» Stated goal: From the items below, select each line that contains the word "This" and copy those lines.

» Materials provided:

--- Start ---

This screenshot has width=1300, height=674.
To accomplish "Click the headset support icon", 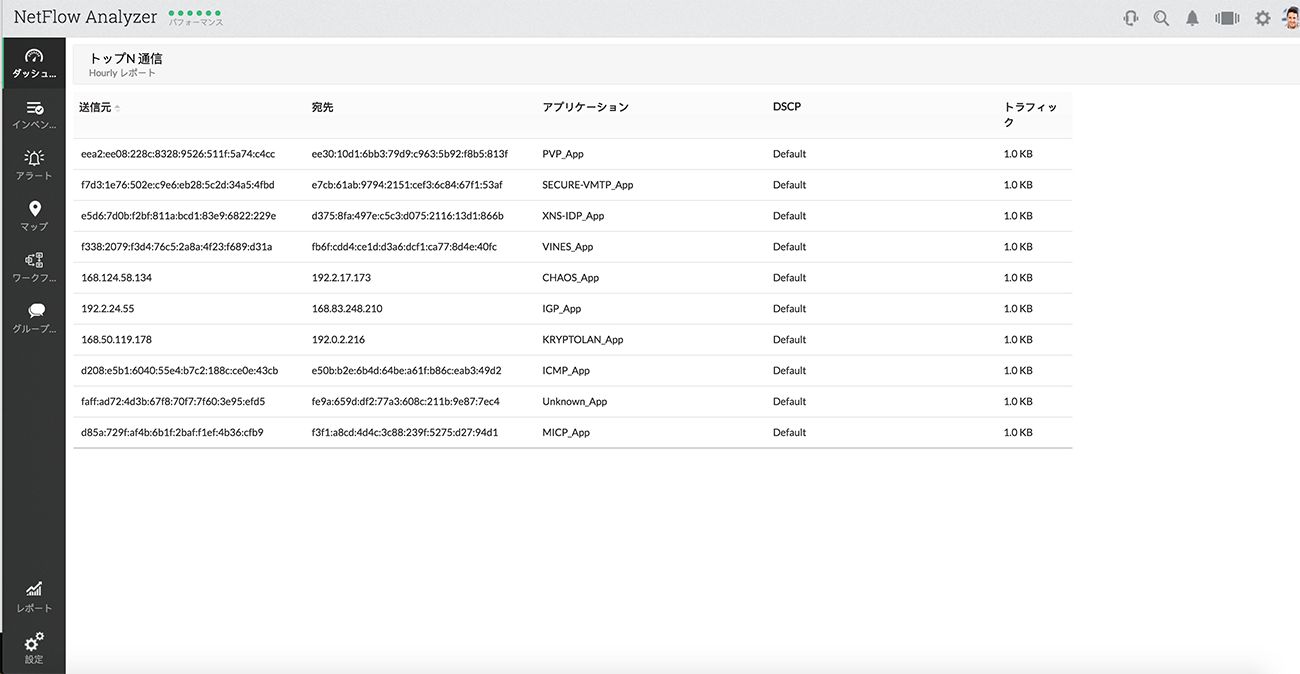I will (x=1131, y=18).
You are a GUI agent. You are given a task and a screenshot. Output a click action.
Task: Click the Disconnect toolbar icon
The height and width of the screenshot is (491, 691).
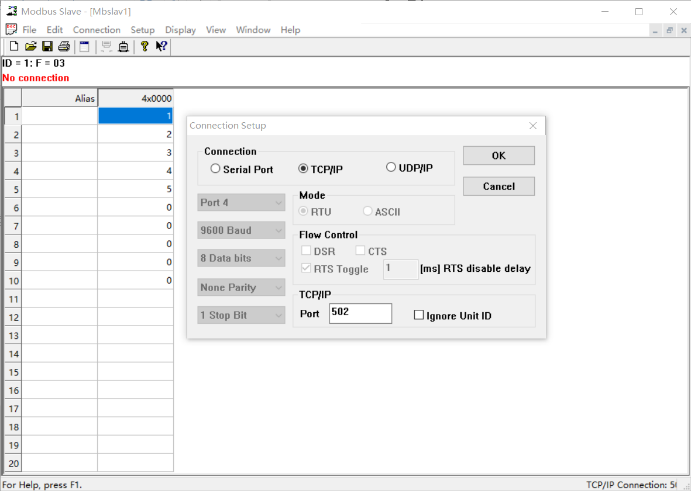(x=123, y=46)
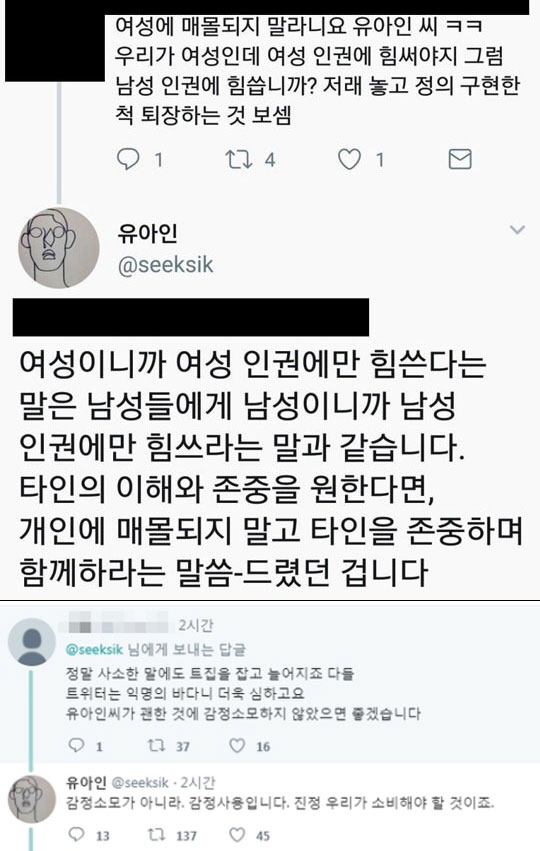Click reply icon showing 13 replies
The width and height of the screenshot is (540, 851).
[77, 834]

--- End ---
--- Start ---

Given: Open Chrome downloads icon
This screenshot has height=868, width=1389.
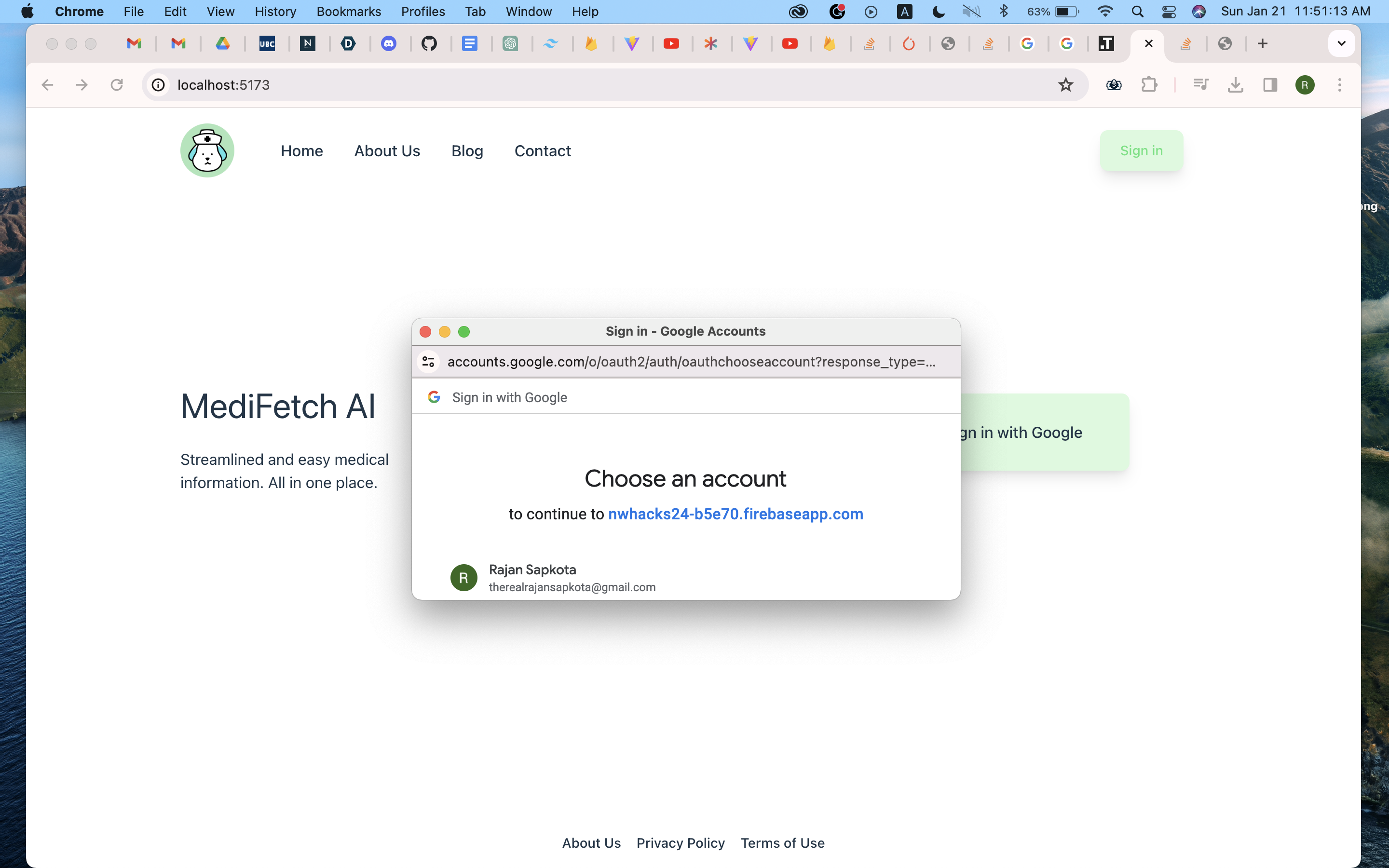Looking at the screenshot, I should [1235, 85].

--- End ---
--- Start ---

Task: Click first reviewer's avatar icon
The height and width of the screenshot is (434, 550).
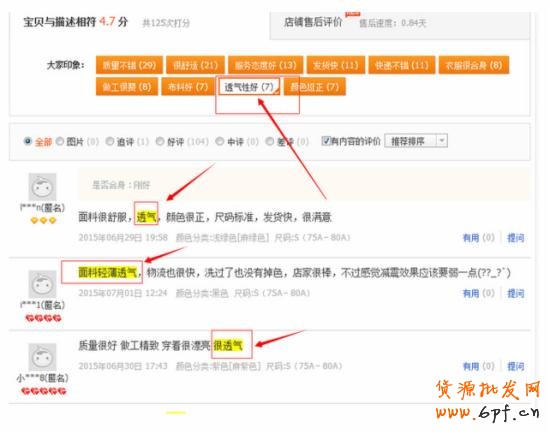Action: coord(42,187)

--- End ---

» Completed task:
This screenshot has width=1300, height=674.
This screenshot has height=868, width=1389.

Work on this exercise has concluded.